Rodriguez believes that the way to do this is to make the case for a cruise with Ponant directly to US travel agents, coupled with targeted social media and consumer marketing strategies.
“For me, what is paramount is that the travel industry in North America fully understands the Ponant brand – what we are about and how to sell it,” she explains. “They will drive the consumers to us.
“Our target guest is somebody who wants to see the world in a luxurious manner, not to have to unpack and repack, and is a bit adventurous and spirited. They want to get off the back of the ship’s marina on a Zodiac, or on a speedboat to go water-skiiing, or a kayak to go kayaking, or on another boat to go deep-sea fishing, or just get off the Zodiac and go on land, whether it’s in the Antarctic or, like I recently did this November, the Chilean fjords to do a bit of hiking.”

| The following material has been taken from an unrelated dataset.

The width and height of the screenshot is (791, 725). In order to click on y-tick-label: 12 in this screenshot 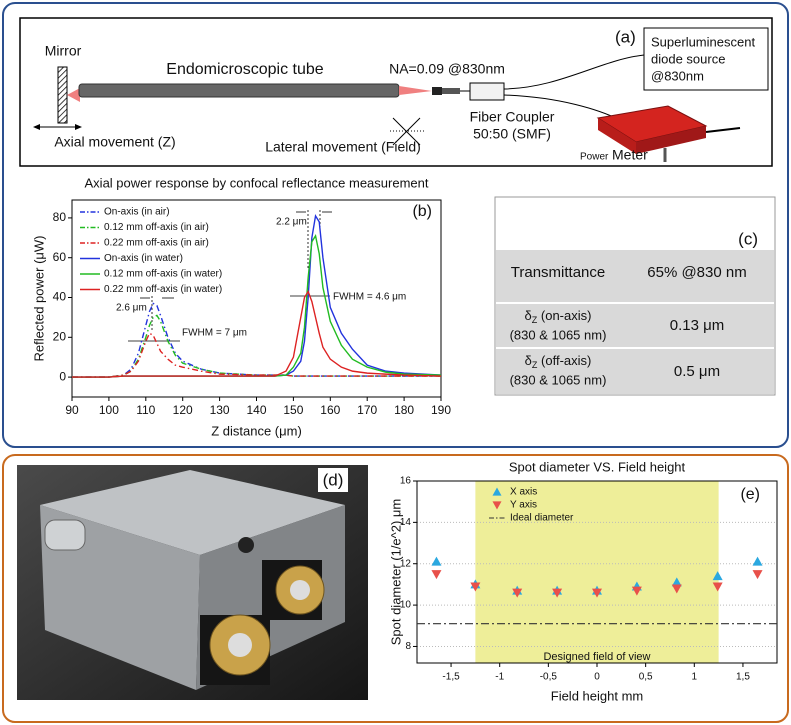, I will do `click(406, 564)`.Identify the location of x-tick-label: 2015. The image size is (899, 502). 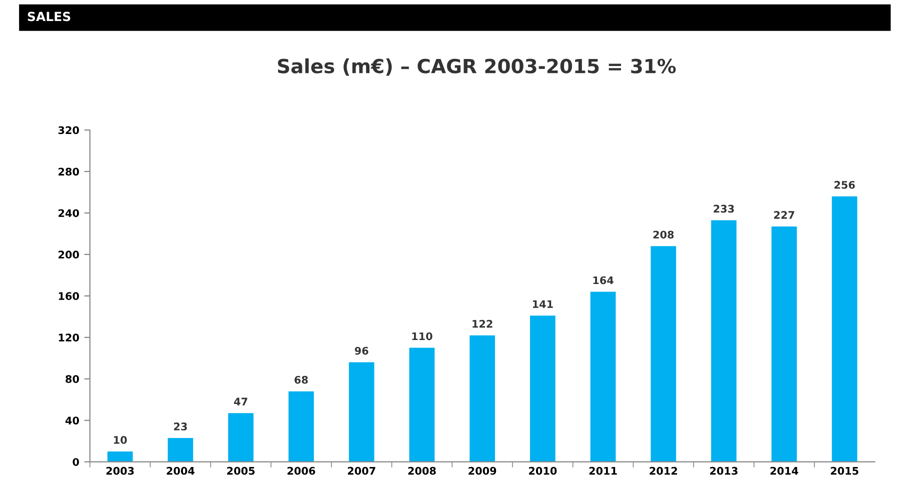
(844, 470).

Rodriguez cites the boom in river cruising among US holidaymakers as a precedent for the kind of interest Ponant is trying to pique about yacht expeditions. “In 2001, travel agents and the general public really did not know what river cruising was,” she recalls. “Now, fastforward just 17 short years later [and], when you look at the whole cruise industry sector, river cruising is a big part of that today.”
Making something similar happen for yacht expeditions, and Ponant in particular, has led Rodriguez to impose upon herself a schedule that most other people would consider punishing. A few days before our interview, she rose at 3am to board a 5.45am flight from Miami to New York. After several meetings, Rodriguez spoke at a luxury marketing council before visiting a business dinner function at the Pierre Hotel. By the time she went to bed, it was 11.30pm.

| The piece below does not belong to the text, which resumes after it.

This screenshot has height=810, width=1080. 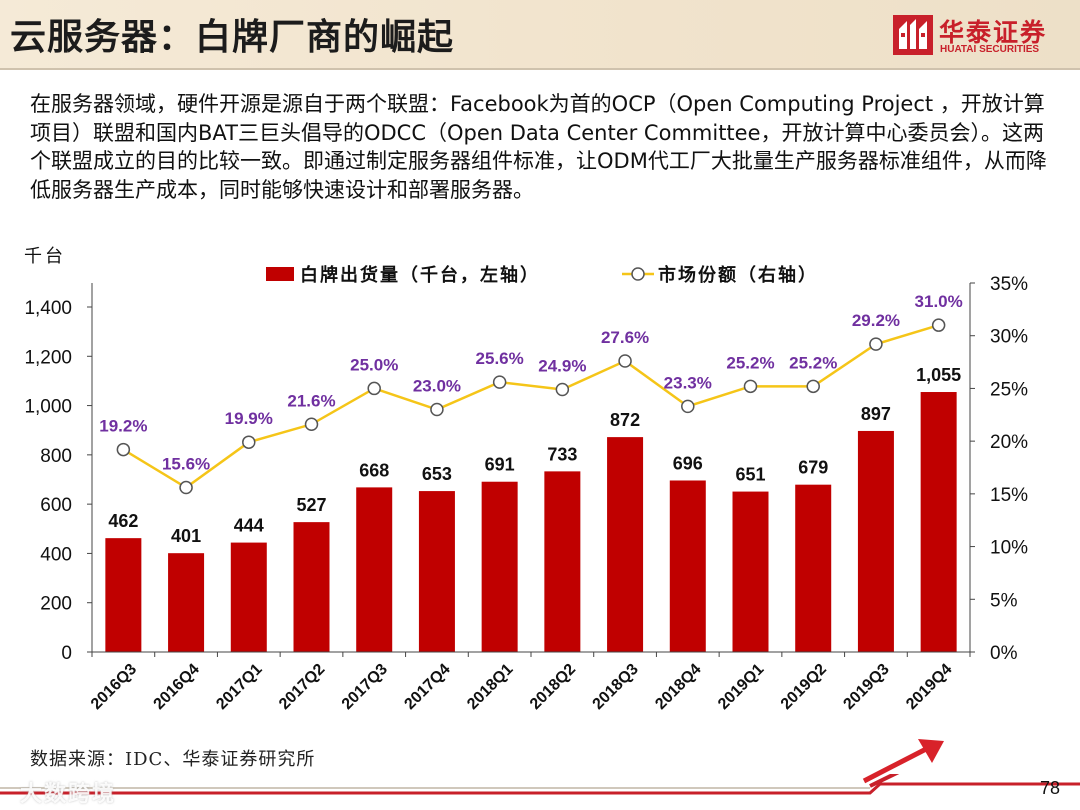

Such days are typical for the cruise expert. “I don’t know how to not work, which is sad and a bit frustrating [for] my husband and son at times,” she says. “But I just love to work.”
Beyond the emphasis on work-life balance she has encountered in working for European operators – before becoming the CEO of Crystal, she previously worked for a 12-year stint at the Spanish travel technology firm Amadeus – Rodriguez is vague on the differences between working for Ponant and any US-based operators. Nevertheless, she is sure on one point: there is only one key difference between the kind of guest Ponant is marketing towards in Europe as opposed to North America.
“On the one hand, you have an international luxury consumer,” says Rodriguez. “They’re all looking for the same thing: the crème de la crème, typically curated in an authentic manner, whether they’re trying to buy a Gucci purse or a Ponant vacation experience. And all of that, today, can be bought online. But we feel, with a cruise – whether it’s an international guest or a North American guest – it’s really prudent to go to a travel agent.”
Within that dynamic, Ponant are happy to be market their luxury yacht expeditions to a broad segment of those ready to consider a cruise holiday. “Whether you are a family, a millennial, a baby-boomer couple, when you understand luxury yacht expeditions and you want to go on that adventure through the Chilean fjords, or to Antarctica, or to Cuba and the Caribbean, you want to come on Ponant.”
Whether Rodriguez will succeed in her goal of expanding Ponant’s guest roster remains to be seen. What is certain is that she has committed her all to the task at hand, and spares little thought for the past. “I always say there’s a reason why the rear-view mirror is so small and the front windshield is so large,” she says. “I am always about the future: going forward and moving forward. The only thing I ever look at the past for is what I can learn from and take forward.”